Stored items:
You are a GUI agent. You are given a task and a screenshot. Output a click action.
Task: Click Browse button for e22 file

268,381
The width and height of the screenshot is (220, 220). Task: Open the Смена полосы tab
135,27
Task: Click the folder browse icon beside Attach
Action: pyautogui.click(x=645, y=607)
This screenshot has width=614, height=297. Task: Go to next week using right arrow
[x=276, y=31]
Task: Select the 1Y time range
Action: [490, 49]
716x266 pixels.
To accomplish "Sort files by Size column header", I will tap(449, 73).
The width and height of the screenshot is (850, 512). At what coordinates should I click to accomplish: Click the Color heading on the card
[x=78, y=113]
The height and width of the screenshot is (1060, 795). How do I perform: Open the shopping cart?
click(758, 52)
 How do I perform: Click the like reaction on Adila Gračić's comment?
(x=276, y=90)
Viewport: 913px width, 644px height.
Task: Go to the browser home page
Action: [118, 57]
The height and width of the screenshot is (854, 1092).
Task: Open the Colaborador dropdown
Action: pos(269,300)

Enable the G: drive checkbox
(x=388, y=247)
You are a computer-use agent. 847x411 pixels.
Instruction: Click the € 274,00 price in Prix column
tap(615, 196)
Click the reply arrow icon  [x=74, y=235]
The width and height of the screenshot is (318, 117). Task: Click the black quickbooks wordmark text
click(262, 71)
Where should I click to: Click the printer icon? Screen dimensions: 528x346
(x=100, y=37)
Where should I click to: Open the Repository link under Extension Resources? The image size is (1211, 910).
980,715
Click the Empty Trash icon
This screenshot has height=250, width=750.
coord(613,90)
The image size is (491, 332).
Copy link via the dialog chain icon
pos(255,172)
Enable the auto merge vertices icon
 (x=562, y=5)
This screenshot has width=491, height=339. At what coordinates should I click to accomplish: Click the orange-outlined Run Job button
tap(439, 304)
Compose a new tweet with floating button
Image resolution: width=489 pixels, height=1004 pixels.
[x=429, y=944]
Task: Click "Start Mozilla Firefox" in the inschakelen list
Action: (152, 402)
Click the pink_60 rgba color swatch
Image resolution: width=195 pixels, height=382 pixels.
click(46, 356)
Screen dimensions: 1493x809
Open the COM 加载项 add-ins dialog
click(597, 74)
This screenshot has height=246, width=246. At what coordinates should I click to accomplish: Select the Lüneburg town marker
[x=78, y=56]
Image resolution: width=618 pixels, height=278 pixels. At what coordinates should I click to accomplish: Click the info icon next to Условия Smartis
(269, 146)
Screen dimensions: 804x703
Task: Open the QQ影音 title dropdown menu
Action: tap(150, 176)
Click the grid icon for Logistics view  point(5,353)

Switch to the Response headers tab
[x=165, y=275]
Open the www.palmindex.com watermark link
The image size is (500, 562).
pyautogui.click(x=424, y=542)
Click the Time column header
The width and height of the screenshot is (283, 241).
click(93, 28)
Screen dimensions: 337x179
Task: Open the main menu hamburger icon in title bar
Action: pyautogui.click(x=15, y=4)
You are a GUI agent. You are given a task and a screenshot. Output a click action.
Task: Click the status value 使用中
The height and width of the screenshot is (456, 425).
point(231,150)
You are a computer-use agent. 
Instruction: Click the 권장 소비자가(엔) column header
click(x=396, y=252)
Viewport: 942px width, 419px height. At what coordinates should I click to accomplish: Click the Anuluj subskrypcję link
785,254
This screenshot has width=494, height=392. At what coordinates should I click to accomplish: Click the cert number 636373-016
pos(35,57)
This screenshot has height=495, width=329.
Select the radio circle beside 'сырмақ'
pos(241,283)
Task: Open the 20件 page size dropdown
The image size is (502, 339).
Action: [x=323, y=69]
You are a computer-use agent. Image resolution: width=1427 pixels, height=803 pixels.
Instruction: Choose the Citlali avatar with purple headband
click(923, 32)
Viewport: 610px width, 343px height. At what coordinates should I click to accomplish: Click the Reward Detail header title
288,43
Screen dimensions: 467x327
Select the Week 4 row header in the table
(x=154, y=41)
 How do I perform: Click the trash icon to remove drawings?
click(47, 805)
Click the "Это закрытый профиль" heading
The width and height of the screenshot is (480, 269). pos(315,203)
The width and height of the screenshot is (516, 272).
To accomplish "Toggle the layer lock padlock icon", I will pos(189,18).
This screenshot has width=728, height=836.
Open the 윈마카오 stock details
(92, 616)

* _Work to complete_
Each entry above has to be transcribed exactly as it appears.

* _Result of this task_
You are a GUI agent. You are given a task and a screenshot. Output a click action.
Task: Click Browse button for e22 file

268,381
The width and height of the screenshot is (220, 220). Task: Open the Смена полосы tab
135,27
Task: Click the folder browse icon beside Attach
Action: pyautogui.click(x=645, y=607)
This screenshot has width=614, height=297. Task: Go to next week using right arrow
[x=276, y=31]
Task: Select the 1Y time range
Action: [490, 49]
716x266 pixels.
To accomplish "Sort files by Size column header", I will tap(449, 73).
The width and height of the screenshot is (850, 512). At what coordinates should I click to accomplish: Click the Color heading on the card
[x=78, y=113]
The height and width of the screenshot is (1060, 795). How do I perform: Open the shopping cart?
click(758, 52)
 How do I perform: Click the like reaction on Adila Gračić's comment?
(x=276, y=90)
Viewport: 913px width, 644px height.
Task: Go to the browser home page
Action: [118, 57]
The height and width of the screenshot is (854, 1092).
Task: Open the Colaborador dropdown
Action: pos(269,300)

Enable the G: drive checkbox
(x=388, y=247)
You are a computer-use agent. 847x411 pixels.
Instruction: Click the € 274,00 price in Prix column
tap(615, 196)
Click the reply arrow icon  [x=74, y=235]
The width and height of the screenshot is (318, 117). Task: Click the black quickbooks wordmark text
click(262, 71)
Where should I click to: Click the printer icon? Screen dimensions: 528x346
(x=100, y=37)
Where should I click to: Open the Repository link under Extension Resources? The image size is (1211, 910).
980,715
Click the Empty Trash icon
This screenshot has height=250, width=750.
coord(613,90)
The image size is (491, 332).
Copy link via the dialog chain icon
pos(255,172)
Enable the auto merge vertices icon
 (x=562, y=5)
This screenshot has width=491, height=339. At what coordinates should I click to accomplish: Click the orange-outlined Run Job button
tap(439, 304)
Compose a new tweet with floating button
Image resolution: width=489 pixels, height=1004 pixels.
[x=429, y=944]
Task: Click "Start Mozilla Firefox" in the inschakelen list
Action: (152, 402)
Click the pink_60 rgba color swatch
Image resolution: width=195 pixels, height=382 pixels.
click(46, 356)
Screen dimensions: 1493x809
Open the COM 加载项 add-ins dialog
click(597, 74)
This screenshot has height=246, width=246. At what coordinates should I click to accomplish: Select the Lüneburg town marker
[x=78, y=56]
Image resolution: width=618 pixels, height=278 pixels. At what coordinates should I click to accomplish: Click the info icon next to Условия Smartis
(269, 146)
Screen dimensions: 804x703
Task: Open the QQ影音 title dropdown menu
Action: tap(150, 176)
Click the grid icon for Logistics view  point(5,353)

Switch to the Response headers tab
[x=165, y=275]
Open the www.palmindex.com watermark link
The image size is (500, 562).
pyautogui.click(x=424, y=542)
Click the Time column header
The width and height of the screenshot is (283, 241).
click(93, 28)
Screen dimensions: 337x179
Task: Open the main menu hamburger icon in title bar
Action: pyautogui.click(x=15, y=4)
You are a GUI agent. You are given a task and a screenshot. Output a click action.
Task: Click the status value 使用中
The height and width of the screenshot is (456, 425).
point(231,150)
You are a computer-use agent. 
Instruction: Click the 권장 소비자가(엔) column header
click(x=396, y=252)
Viewport: 942px width, 419px height. At what coordinates should I click to accomplish: Click the Anuluj subskrypcję link
785,254
This screenshot has width=494, height=392. At what coordinates should I click to accomplish: Click the cert number 636373-016
pos(35,57)
This screenshot has height=495, width=329.
Select the radio circle beside 'сырмақ'
pos(241,283)
Task: Open the 20件 page size dropdown
The image size is (502, 339).
Action: [x=323, y=69]
You are a computer-use agent. Image resolution: width=1427 pixels, height=803 pixels.
Instruction: Choose the Citlali avatar with purple headband
click(923, 32)
Viewport: 610px width, 343px height. At what coordinates should I click to accomplish: Click the Reward Detail header title
288,43
Screen dimensions: 467x327
Select the Week 4 row header in the table
(x=154, y=41)
 How do I perform: Click the trash icon to remove drawings?
click(47, 805)
Click the "Это закрытый профиль" heading
The width and height of the screenshot is (480, 269). pos(315,203)
The width and height of the screenshot is (516, 272).
To accomplish "Toggle the layer lock padlock icon", I will pos(189,18).
This screenshot has width=728, height=836.
Open the 윈마카오 stock details
(92, 616)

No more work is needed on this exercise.